Las autoridades sanitarias del municipio Sagua la Grande, en Villa Clara, han alertado sobre el aumento de casos de fiebre en las últimas semanas, en medio de un brote de varias arbovirosis que ha golpeado varias provincias cubanas.
De acuerdo con la información difundida este miércoles en medios oficialistas, en el Consejo Popular de Isabela de Sagua activaron un plan intensivo de vigilancia y lucha antivectorial.
También implementan acciones que incluyen focal destructivo en el 100% de las manzanas, el tratamiento con abate de todos los depósitos de agua y tres jornadas de fumigación intradomiciliaria para cortar cadenas de transmisión asociadas a mosquitos.
Además, brigadas sanitarias realizaron pesquisas casa por casa en 25 manzanas identificadas como las de mayor movimiento de fiebre.
En la tarde-noche de este martes realizaron la primera tanda de fumigación con tratamiento adulticida en las calles para reducir la población de insectos adultos.
Este hecho se suma al complejo escenario epidemiológico en Cuba, donde circulan cuatro arbovirosis: dengue (endémico), chikungunya, zika y oropouche, esta última no transmitida por Aedes, sino por otros mosquitos.
Los vectores clave son Aedes aegypti y Aedes albopictus; basura acumulada, lluvias y altas temperaturas favorecen su reproducción.
En Matanzas se ha reportado la circulación de chikungunya desde junio, con primeros diagnósticos en Perico y luego en Máximo Gómez.
Las autoridades aplican tratamiento focal (abate), fumigación, adulticidas y acciones perifocales.

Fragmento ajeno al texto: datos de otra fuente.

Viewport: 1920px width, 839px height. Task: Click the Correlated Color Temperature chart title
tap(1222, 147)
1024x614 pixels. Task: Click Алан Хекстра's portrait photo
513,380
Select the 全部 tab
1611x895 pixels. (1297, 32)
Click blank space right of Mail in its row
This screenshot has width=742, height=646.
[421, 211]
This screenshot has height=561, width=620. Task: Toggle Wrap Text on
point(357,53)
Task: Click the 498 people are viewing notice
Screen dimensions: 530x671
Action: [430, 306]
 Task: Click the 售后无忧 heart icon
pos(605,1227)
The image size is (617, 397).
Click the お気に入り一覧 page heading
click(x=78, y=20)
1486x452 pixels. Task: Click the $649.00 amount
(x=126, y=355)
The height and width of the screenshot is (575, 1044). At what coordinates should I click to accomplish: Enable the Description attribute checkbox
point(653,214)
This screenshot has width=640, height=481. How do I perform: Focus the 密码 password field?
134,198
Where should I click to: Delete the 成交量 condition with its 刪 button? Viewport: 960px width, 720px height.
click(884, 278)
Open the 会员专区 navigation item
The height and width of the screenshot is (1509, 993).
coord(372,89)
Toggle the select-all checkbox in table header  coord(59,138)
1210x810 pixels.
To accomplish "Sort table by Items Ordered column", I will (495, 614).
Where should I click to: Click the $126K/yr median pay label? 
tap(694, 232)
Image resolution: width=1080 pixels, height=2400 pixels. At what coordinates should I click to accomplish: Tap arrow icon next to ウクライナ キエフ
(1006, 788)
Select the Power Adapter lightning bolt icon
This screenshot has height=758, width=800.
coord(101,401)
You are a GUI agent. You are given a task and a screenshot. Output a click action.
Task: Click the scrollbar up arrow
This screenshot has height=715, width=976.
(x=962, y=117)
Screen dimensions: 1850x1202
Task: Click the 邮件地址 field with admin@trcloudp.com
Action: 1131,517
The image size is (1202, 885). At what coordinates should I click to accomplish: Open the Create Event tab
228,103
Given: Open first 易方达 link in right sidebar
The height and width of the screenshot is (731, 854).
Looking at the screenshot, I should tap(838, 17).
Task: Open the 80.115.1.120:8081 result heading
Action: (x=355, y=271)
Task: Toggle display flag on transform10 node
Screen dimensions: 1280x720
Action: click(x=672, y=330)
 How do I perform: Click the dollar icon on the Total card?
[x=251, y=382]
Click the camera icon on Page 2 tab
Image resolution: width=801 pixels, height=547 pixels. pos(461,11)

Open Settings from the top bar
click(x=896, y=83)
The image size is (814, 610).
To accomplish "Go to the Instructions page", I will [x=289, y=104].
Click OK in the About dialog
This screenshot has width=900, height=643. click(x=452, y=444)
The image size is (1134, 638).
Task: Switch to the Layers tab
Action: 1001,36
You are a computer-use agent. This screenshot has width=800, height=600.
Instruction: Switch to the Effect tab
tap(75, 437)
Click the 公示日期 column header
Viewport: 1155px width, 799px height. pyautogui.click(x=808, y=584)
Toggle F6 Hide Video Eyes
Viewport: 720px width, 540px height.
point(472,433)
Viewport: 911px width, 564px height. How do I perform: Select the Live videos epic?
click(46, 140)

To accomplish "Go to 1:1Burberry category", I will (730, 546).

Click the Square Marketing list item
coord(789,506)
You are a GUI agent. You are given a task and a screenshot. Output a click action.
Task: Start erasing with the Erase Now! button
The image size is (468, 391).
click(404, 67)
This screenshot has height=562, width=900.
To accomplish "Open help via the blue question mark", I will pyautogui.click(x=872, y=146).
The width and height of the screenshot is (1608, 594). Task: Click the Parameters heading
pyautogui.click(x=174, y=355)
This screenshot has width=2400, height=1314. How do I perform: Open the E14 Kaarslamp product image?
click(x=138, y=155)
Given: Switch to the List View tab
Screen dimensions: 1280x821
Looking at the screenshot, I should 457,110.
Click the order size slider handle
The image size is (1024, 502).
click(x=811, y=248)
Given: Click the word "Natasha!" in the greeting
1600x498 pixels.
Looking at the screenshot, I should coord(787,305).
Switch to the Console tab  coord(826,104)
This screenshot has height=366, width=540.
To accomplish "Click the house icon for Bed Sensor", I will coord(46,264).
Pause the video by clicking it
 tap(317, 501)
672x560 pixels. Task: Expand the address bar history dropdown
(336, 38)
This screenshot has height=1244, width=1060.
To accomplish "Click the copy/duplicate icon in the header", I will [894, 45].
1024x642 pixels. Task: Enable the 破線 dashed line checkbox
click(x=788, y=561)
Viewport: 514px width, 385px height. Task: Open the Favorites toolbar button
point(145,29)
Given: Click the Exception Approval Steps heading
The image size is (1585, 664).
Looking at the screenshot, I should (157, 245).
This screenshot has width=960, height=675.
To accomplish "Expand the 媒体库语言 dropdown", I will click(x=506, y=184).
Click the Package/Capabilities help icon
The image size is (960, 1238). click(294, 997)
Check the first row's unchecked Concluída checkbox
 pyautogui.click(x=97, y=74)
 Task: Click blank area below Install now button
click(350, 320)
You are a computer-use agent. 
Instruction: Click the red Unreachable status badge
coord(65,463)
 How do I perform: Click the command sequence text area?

Hasta ahora, no hay casos graves ni críticos y los servicios de salud no están colapsados.
Tan solo en el municipio de Colón, en una semana se reportaron 435 síndromes febriles inespecíficos, con 40 camas ocupadas y cinco pacientes con signos de alarma.
Según las autoridades, se ejecutan pesquisas casa por casa, eliminación de microvertederos y fumigación en las zonas de mayor incidencia, pero son acciones insuficientes.
En Matanzas, la vida cotidiana se ha vuelto una lucha contra la fiebre y la falta de recursos. Los enfermos se amontonan en hogares y hospitales, mientras los apagones y la basura acumulada hacen imposible contener al mosquito.
El chikungunya no suele ser mortal, pero deja secuelas duraderas y golpea con fuerza en un contexto donde faltan medicamentos, insecticidas y atención sanitaria.
Lo que sí resulta letal es la combinación de desabastecimiento, indolencia oficial y silencio informativo, un cóctel que ha convertido a Matanzas en el epicentro de una emergencia sanitaria que el gobierno intenta maquillar, pero que ya desborda los hogares cubanos.